> _EXERCÍCIO 1_
Responda, com base no texto sobre apostas esportivas:
(a) Quantas pessoas físicas participaram de jogos de azar e apostas, segundo a estimativa do Banco Central?
(b) Qual é a renda média do brasileiro, conforme o levantamento do Ipea?
(c) Entre os inadimplentes que já apostaram, que percentual apostou com o objetivo de quitar dívidas?
> _EXERCÍCIO 2_
Que tal alterar o texto sobre apostas esportivas? Reescreva-o começando em "Para Jhonata Emerick, CEO" e terminando em "pico da pandemia.", trocando "famílias" por "casas".

> _TRECHO SELECIONADO_
===
Essas portarias, além de estabelecer diretrizes claras para operadores, também visam a atender as demandas crescentes por mais proteção aos consumidores. Segundo especialistas, é importante que os operadores cumpram rigorosamente as novas regras para garantir que o mercado continue em crescimento. “A regulamentação é um passo importante, mas o cumprimento das regras por todos é fundamental para que o setor não só cresça, mas também se mantenha sustentável e seguro”, destaca a advogada.
As apostas esportivas se tornaram a nova febre brasileira. Hoje, segundo dados de mercado, praticamente um quarto da população aderiu às chamadas bets, e o crescimento é exponencial. Já a estimativa do Banco Central projeta que cerca de 24 milhões de pessoas físicas participaram de jogos de azar e apostas.
Para Jhonata Emerick, CEO da Datarisk e doutor em IA pela USP, sejam 20, 30, 50 milhões ou mais, o cenário existe e precisa ser encarado de frente: essa dinâmica tem comprometido a renda das famílias e vai ter consequências diretas na saúde das instituições financeiras. Para se ter uma ideia, o número de apostadores cresce mais rápido do que o número de pessoas contaminadas no pico da pandemia.
O Banco Central tem alertado sobre o impacto das apostas esportivas na economia. De acordo com o relatório da autoridade monetária, o valor médio mensal transferido para apostas chega a R$ 3 mil entre pessoas com mais de 20 anos, um dado preocupante considerando que a renda média do brasileiro é de apenas R$ 3.200, conforme levantamento recente do Instituto de Pesquisa Econômica Aplicada (Ipea).
“Apesar de o Banco Central ainda indicar um cenário relativamente estável em termos de inadimplência e empréstimos problemáticos, um estudo da CNC revelou que, no primeiro semestre de 2024, 1,3 milhão de pessoas entraram em inadimplência devido ao jogo online. Esse comportamento reflete diretamente nas decisões de consumo: muitos apostadores estão priorizando as apostas em detrimento de compras essenciais, como acessórios, vestuário, lazer, alimentos (tanto em supermercados quanto fora de casa), internet, contas de serviços públicos, produtos de beleza itens de higiene e até medicamentos”, diz Jhonata.
A pesquisa “Bets e inadimplentes: A relação dos inadimplentes com apostas no Brasil”, conduzida pela Serasa em parceria com o instituto Opinion Box, revela que 46% dos inadimplentes já realizaram apostas pelo menos uma vez. Dentre eles, 44% apostaram com o objetivo de quitar dívidas. Além disso, 13% dos inadimplentes admitiram ter deixado de pagar contas para poder apostar.
===
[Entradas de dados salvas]
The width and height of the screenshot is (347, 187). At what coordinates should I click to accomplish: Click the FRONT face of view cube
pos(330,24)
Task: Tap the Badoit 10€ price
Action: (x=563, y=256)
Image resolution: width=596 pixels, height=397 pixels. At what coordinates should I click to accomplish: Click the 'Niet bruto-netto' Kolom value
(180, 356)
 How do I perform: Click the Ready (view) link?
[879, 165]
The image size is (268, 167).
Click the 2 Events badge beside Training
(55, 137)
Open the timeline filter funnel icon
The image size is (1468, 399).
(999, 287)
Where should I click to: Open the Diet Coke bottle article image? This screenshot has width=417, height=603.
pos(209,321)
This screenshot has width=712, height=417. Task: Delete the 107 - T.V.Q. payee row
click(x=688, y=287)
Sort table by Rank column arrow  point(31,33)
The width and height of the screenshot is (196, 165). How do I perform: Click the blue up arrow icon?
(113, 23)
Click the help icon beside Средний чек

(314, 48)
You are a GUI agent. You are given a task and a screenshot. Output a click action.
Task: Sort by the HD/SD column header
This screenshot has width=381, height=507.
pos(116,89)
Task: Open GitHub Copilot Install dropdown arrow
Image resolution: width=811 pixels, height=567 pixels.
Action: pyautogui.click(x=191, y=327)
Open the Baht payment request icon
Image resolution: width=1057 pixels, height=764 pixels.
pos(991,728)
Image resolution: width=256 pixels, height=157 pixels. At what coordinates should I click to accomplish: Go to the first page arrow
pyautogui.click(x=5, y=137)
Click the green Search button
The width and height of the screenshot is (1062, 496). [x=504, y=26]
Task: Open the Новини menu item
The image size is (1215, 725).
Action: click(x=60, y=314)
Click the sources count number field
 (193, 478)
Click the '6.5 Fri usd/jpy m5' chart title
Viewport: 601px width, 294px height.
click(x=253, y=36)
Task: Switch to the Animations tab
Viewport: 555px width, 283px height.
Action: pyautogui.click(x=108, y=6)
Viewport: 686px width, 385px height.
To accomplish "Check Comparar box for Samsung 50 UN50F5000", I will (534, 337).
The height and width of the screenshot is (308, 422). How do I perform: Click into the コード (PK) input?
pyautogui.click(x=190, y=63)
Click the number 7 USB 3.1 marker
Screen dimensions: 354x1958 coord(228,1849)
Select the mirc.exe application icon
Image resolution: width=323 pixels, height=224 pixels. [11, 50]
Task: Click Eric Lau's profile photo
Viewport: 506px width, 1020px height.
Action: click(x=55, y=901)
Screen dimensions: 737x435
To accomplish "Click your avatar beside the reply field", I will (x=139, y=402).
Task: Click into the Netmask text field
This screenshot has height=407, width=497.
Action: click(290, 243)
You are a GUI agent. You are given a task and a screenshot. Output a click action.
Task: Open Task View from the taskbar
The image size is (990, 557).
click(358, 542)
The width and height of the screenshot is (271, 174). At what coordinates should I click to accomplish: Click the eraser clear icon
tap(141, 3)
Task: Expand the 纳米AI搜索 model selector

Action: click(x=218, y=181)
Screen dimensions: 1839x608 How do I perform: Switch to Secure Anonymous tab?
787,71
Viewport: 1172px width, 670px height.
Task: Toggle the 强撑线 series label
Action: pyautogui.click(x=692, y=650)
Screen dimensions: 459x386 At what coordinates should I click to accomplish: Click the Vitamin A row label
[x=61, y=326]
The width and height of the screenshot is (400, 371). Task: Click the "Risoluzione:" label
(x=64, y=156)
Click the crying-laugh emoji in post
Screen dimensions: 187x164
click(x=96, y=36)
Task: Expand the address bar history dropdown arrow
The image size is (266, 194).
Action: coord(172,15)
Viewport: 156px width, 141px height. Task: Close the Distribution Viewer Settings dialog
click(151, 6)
===
> _RESULTADO DA TAREFA 1_
(a) Cerca de 24 milhões.
(b) R$ 3.200.
(c) 44%.

> _RESULTADO DA TAREFA 2_
Para Jhonata Emerick, CEO da Datarisk e doutor em IA pela USP, sejam 20, 30, 50 milhões ou mais, o cenário existe e precisa ser encarado de frente: essa dinâmica tem comprometido a renda das casas e vai ter consequências diretas na saúde das instituições financeiras. Para se ter uma ideia, o número de apostadores cresce mais rápido do que o número de pessoas contaminadas no pico da pandemia.